Live event industry charity Ecolibrium has launched a new guide for 2023 that aims to provide an updated understanding of festival travel impacts.

The fourth edition of the charity’s Green Travel Guide offers inspiration for changes that can be made to reduce impacts and how to communicate initiatives and strategy to stakeholders.

Ecolibrium said the guide has been updated in line with new best practices and research and provides expanded context on measuring travel impacts. In line with the greenhouse gas protocol and developments in sustainable transport infrastructure, it offers new case studies, recent advice and tools for measuring emissions.

  • Lead author, Chris Johnson, co-founder and CEO at ecolibrium, brings his experience as Shambala Festival’s sustainability lead and chair of Vision: 2025.
  • Amy Woodward, sustainability and innovation specialist at PA Consulting, inputs on legislative context and the future of sustainable transport infrastructure.
  • Liz Warwick, environmental consultant at Lansdown Warwick and author of the Travel & Transport Chapter of Vision: 2025’s Show Must Go On report, shares her knowledge of festival and supplier travel.
  • Adam Corner, Briony Latter and Chiara Badiali add insight on how to communicate effectively with audiences with research from the report, ‘From carbon footprints to cultural influence: Engaging live music audiences on travel choices’ for The Centre for Climate Change and Social Transformations (CAST).

The guide also explains how events can invest in climate through Ecolibrium, by addressing unavoidable travel emissions by donating to support project partners.

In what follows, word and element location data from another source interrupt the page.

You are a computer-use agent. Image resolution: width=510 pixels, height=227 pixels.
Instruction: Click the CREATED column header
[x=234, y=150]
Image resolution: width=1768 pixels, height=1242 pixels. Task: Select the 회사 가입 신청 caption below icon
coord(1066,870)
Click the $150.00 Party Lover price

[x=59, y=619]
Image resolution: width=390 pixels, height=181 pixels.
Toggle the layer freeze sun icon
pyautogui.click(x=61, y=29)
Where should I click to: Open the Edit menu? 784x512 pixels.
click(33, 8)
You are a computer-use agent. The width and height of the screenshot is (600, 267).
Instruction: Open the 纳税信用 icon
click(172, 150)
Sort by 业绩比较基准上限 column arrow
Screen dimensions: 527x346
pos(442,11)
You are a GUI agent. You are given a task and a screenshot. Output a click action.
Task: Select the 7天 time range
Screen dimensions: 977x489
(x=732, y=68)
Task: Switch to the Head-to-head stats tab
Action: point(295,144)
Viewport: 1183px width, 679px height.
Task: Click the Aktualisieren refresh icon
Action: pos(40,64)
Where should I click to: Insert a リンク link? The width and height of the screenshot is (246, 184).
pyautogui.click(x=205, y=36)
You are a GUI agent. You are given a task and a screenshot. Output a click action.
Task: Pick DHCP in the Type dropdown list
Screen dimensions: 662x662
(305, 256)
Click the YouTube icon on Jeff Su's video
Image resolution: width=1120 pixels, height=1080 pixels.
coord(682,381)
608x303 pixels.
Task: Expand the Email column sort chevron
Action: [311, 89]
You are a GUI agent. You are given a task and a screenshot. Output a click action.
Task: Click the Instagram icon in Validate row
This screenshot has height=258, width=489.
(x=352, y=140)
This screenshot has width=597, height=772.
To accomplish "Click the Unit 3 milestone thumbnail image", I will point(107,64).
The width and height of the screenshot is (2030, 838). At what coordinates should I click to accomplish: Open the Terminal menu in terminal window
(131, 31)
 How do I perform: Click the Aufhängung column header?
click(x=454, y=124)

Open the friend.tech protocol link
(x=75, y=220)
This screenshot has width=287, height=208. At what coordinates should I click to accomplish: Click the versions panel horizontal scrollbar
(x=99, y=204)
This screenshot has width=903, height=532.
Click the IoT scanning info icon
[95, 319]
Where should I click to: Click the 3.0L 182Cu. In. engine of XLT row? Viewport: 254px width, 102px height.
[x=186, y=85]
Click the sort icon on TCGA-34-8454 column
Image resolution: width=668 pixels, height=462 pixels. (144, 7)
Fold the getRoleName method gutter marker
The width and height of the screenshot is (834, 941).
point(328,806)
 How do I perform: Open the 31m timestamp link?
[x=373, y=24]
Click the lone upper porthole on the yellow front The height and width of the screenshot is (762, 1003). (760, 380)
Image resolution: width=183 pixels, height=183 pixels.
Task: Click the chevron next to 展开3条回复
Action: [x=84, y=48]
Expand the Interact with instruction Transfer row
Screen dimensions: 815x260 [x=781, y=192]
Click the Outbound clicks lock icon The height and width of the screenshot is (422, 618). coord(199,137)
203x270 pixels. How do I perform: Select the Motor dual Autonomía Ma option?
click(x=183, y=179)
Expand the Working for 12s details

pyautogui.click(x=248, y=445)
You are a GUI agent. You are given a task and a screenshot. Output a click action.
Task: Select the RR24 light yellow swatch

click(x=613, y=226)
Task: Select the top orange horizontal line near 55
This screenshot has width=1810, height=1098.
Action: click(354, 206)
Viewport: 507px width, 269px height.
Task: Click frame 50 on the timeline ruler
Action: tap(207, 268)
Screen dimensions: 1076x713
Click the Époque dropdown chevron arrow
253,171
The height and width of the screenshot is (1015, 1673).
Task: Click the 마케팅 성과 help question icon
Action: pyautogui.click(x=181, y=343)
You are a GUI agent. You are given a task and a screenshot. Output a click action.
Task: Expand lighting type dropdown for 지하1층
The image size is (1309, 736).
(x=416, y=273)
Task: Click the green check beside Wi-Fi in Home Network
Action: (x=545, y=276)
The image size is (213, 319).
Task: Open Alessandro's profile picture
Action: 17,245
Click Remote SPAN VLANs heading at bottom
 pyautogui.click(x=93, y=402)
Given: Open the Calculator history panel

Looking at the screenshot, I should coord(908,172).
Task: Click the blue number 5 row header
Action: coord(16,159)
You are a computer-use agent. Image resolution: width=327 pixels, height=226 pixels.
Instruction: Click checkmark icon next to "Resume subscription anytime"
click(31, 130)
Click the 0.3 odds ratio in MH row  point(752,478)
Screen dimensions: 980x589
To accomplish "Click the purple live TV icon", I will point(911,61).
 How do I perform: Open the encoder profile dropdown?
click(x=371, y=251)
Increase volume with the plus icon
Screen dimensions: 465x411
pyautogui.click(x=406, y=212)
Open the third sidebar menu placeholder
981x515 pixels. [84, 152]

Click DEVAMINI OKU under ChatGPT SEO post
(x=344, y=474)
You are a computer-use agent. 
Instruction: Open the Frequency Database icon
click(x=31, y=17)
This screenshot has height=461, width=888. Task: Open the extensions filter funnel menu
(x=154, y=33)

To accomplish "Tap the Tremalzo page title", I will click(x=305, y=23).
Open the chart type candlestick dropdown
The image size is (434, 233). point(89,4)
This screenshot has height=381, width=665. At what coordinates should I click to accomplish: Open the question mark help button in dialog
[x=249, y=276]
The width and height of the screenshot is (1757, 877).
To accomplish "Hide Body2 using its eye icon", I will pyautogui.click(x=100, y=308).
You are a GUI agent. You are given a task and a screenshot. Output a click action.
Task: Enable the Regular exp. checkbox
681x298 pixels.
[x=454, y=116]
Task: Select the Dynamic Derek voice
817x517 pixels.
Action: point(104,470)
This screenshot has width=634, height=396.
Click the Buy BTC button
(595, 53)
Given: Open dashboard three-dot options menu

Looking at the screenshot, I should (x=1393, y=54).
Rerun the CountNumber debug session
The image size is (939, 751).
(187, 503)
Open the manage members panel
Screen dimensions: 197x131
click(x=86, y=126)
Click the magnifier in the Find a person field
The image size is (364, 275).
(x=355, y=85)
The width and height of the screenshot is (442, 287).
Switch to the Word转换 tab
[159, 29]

Event coach provider Tuned in Travel has endorsed the guide.

Boomtown Fair (cap. 66,000) director Chris Rutherford said, “Travel is such an integral part of running a big festival and the environmental impacts are not immediately obvious. This guide highlights the issues caused by travel carbon, shows event organisers what and how to measure and gives practical frameworks for initiatives that will help reduce them – as well as explaining how to invest in climate for unavoidable emissions.”